SOURCE RECORDS
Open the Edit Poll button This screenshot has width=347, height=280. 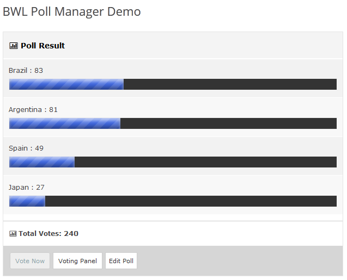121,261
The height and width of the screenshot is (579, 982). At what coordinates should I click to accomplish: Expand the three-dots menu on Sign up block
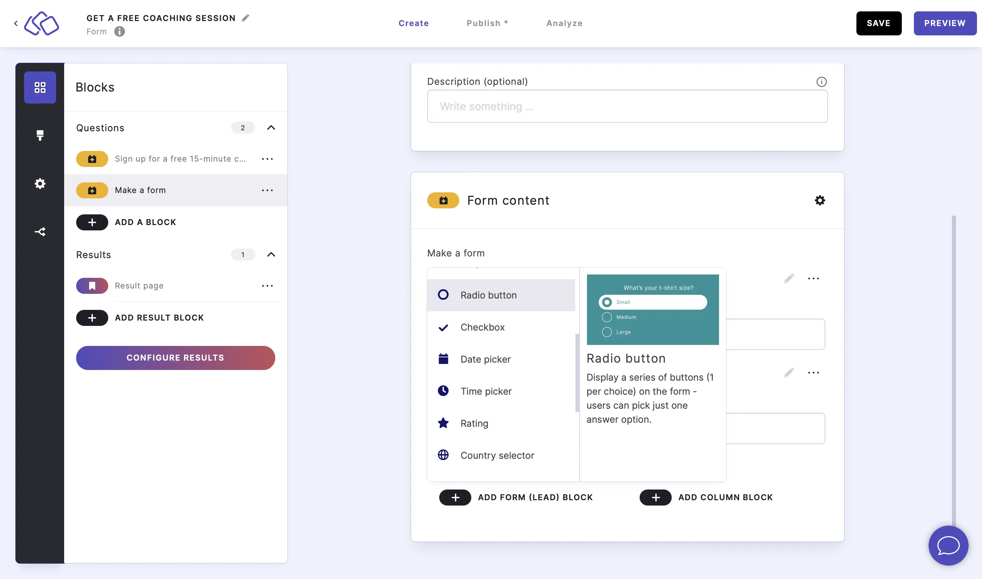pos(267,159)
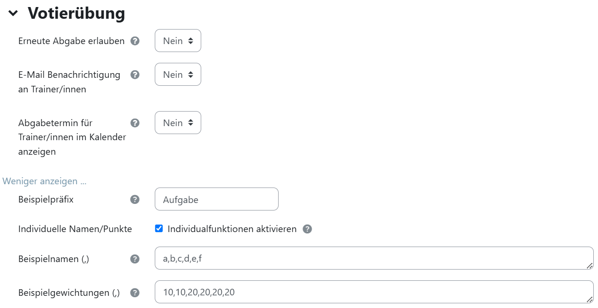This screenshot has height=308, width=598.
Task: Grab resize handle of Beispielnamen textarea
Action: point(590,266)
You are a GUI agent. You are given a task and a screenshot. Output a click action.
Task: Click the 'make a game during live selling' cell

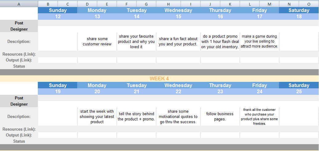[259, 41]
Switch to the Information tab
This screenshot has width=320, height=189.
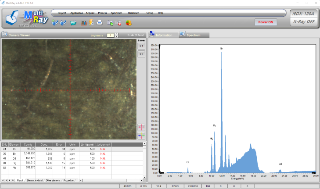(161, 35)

EXERCISE GOAL
The copy has to start at the line that contains "Task: Click the" and end at the last line of the material above, matching the original exactly and holding no pictures.

SOLUTION TO THE PROBLEM
Task: Click the 'make a game during live selling' cell

[259, 41]
Switch to the Information tab
This screenshot has width=320, height=189.
(161, 35)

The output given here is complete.